Go straight for two blocks.

$\ \ \ $Turn left. Go straight for one block.

$\ \ \ $Turn right. Go stright for three blocks.

$\ \ \ $Turn right. Go straight for five blocks.

$\ \ \ $Turn right. Go straight for three blocks.

$\ \ \ $Turn left. Go straight for one block.

$\ \ \ $Turn right. Go straight for four blocks.

$\ \ \ $Turn left. Go straight for two blocks.

$\ \ \ $Turn left. Go straight for one block.

$\ \ \ $Turn left. Go straight for five blocks, and you are there.

By the time I arrived I was out of breath and Burger Jack was closed. Please give me the directions for the shortest path from my original spot to Burger Jack (assume no street have dead ends.)
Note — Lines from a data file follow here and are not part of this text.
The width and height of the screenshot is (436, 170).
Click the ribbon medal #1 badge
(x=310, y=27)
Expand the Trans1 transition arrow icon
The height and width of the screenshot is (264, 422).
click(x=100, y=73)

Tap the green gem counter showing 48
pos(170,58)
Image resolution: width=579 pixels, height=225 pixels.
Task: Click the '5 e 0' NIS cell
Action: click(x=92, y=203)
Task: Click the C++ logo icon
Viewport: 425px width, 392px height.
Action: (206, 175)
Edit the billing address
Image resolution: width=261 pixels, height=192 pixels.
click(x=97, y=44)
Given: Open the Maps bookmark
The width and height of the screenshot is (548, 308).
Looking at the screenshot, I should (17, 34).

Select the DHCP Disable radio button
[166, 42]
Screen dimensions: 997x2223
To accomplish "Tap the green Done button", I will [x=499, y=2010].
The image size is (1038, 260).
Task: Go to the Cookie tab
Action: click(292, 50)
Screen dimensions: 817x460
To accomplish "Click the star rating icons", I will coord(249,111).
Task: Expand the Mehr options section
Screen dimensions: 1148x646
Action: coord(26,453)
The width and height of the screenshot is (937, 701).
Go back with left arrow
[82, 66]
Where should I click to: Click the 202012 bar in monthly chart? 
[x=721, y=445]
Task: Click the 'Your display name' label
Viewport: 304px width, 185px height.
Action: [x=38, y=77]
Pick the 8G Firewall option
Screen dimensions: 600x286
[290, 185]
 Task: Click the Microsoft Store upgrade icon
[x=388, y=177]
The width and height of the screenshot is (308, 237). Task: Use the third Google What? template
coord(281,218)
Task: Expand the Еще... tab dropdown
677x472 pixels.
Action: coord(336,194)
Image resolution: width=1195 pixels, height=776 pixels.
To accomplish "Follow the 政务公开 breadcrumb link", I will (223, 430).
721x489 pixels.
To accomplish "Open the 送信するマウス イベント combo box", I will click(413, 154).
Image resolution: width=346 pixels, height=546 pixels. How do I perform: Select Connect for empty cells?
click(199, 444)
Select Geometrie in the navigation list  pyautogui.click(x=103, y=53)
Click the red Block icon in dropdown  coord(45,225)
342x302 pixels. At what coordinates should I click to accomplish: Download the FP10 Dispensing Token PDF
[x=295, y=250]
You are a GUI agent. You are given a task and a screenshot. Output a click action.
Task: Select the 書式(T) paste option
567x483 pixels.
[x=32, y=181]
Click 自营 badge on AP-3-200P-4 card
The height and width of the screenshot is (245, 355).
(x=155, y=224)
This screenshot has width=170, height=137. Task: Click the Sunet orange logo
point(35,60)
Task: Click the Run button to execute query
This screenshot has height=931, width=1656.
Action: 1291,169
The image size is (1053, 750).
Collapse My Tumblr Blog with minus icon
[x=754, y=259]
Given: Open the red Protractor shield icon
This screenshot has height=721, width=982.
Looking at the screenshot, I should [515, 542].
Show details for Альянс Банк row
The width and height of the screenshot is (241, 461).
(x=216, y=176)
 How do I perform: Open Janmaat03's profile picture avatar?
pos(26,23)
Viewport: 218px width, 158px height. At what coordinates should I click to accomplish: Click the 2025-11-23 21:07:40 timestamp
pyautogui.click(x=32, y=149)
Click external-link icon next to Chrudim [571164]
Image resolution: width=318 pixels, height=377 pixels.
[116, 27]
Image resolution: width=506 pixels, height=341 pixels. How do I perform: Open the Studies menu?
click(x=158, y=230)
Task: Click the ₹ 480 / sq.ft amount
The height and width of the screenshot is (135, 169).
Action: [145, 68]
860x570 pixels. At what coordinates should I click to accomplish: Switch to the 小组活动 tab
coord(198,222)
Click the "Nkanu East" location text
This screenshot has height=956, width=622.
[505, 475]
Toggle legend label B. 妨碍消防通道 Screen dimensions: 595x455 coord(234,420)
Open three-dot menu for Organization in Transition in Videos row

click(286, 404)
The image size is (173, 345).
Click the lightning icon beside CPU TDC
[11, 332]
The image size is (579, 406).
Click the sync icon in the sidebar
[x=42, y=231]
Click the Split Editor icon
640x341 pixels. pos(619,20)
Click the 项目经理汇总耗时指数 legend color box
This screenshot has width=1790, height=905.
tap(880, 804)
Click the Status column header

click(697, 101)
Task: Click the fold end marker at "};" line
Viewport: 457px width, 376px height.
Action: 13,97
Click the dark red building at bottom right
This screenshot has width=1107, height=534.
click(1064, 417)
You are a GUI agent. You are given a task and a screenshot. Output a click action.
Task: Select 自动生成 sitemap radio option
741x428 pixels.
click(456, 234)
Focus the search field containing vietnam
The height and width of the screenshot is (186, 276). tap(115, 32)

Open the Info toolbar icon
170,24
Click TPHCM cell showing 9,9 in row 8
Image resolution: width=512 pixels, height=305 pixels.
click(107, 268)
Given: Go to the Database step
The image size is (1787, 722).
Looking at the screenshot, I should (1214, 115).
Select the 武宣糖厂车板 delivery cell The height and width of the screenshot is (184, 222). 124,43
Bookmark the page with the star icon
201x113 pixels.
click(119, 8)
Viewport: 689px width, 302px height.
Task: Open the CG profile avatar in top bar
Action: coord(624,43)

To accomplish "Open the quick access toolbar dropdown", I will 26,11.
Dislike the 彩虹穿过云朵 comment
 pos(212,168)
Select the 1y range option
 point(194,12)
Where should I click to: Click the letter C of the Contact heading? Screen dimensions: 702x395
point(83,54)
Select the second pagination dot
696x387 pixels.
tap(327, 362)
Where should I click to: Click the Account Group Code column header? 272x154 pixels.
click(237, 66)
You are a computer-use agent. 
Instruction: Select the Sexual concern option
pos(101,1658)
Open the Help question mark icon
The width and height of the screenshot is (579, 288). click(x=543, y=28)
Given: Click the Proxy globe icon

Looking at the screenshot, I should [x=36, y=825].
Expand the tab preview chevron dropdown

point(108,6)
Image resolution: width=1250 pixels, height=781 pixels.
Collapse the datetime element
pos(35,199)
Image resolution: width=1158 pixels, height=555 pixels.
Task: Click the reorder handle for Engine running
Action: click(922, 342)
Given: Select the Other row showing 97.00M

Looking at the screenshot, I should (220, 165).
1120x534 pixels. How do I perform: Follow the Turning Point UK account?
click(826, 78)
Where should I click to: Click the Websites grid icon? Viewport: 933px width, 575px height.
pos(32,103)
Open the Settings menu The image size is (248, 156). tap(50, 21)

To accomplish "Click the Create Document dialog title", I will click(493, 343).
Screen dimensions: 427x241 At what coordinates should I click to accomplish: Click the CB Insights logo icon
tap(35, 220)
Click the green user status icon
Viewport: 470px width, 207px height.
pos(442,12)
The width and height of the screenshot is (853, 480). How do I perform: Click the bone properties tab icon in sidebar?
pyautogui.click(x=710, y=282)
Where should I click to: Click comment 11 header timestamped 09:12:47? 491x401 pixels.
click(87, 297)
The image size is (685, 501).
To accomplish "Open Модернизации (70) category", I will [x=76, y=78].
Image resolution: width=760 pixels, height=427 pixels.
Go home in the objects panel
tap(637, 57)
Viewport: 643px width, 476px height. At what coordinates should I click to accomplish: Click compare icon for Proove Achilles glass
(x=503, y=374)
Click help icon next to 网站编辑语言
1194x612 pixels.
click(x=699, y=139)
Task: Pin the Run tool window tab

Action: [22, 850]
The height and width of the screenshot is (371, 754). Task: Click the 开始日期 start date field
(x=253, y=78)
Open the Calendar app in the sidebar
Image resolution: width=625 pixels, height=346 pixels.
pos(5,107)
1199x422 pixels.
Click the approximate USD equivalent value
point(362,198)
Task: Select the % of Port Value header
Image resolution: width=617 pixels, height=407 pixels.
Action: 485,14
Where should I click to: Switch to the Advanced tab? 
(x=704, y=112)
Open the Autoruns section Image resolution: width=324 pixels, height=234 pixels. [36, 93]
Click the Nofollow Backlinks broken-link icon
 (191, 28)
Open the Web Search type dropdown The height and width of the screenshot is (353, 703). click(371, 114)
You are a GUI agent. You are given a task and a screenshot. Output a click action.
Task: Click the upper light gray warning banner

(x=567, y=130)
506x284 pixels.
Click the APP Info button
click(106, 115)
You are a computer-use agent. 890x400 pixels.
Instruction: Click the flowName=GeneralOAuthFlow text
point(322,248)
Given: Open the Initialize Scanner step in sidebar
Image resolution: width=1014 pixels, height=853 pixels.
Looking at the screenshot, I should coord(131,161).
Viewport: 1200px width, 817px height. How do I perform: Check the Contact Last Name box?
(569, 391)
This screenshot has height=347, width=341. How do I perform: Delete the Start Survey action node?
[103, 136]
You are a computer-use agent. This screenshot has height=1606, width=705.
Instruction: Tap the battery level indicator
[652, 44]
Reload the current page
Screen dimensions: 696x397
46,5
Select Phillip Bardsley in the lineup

Below I included a picture of my work as a rough sketch. Here is the points I have labeled on my graph: (0,0) as the starting point (-1,2) (4,5) (4,2) (5,2) (5,-2) (7,-2) (7,-1) (2,-1) Ending point

So, he is two blocks east and one block south from his original point. I am looking for a confirmation on this answer if anyone else has time to work the problem, it would be greatly appreciated.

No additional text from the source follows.